Problem description -> Only a number is expected here: the count of lines in the data that contain "text".
** Records shown follows **
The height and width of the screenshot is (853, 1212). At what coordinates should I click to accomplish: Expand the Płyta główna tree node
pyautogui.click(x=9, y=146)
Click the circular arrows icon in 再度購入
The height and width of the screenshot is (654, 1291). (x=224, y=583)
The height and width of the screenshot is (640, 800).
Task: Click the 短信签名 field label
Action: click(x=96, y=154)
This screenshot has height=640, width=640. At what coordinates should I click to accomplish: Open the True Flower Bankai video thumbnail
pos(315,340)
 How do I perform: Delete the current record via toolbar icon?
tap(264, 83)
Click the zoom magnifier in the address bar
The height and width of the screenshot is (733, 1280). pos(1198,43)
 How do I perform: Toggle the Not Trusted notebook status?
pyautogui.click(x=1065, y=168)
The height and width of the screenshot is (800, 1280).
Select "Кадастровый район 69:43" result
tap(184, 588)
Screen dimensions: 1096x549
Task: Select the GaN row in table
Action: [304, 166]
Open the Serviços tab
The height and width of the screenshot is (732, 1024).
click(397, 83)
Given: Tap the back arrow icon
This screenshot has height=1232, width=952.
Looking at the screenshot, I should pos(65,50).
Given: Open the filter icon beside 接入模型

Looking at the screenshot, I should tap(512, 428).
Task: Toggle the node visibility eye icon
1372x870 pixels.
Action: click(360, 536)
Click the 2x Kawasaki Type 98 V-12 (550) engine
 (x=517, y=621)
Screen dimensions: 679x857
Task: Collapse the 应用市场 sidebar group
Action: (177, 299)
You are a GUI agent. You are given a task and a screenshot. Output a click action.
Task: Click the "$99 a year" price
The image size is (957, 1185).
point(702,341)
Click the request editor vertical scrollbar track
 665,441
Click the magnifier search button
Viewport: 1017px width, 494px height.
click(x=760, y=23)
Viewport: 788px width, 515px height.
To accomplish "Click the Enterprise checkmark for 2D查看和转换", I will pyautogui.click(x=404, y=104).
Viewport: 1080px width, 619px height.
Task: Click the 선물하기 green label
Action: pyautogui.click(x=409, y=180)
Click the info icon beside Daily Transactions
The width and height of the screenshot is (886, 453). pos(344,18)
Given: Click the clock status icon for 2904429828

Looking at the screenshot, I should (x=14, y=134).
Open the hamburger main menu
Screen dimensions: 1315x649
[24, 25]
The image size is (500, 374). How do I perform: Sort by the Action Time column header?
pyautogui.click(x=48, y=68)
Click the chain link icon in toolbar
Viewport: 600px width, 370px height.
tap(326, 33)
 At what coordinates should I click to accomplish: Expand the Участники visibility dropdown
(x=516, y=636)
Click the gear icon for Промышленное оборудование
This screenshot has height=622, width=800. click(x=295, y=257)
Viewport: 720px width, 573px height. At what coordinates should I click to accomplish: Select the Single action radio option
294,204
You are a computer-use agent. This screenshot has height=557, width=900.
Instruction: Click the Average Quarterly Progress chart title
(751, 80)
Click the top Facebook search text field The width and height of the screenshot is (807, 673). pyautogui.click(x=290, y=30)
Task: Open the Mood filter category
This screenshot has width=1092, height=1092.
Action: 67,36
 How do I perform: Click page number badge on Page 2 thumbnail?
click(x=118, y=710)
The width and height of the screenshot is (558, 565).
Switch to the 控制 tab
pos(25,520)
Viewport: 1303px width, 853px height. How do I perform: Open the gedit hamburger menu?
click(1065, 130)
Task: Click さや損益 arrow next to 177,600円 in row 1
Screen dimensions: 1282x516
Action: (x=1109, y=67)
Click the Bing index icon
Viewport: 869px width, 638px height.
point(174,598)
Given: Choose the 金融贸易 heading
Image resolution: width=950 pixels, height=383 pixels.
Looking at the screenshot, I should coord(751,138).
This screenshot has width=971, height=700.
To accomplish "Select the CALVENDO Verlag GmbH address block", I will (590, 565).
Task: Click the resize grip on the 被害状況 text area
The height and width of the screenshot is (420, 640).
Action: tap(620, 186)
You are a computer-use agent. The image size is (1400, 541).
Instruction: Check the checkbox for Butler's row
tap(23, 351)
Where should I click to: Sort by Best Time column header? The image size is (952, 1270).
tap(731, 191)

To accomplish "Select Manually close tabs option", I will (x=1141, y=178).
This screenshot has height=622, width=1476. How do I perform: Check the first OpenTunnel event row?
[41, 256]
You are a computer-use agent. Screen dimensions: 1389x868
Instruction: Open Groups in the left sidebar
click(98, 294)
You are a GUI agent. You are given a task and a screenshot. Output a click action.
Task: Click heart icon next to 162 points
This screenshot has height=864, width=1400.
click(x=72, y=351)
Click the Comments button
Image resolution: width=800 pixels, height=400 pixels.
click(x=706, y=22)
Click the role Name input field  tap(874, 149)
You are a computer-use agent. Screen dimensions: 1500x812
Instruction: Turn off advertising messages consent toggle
** End of Records shown **
Solution for this exercise -> 2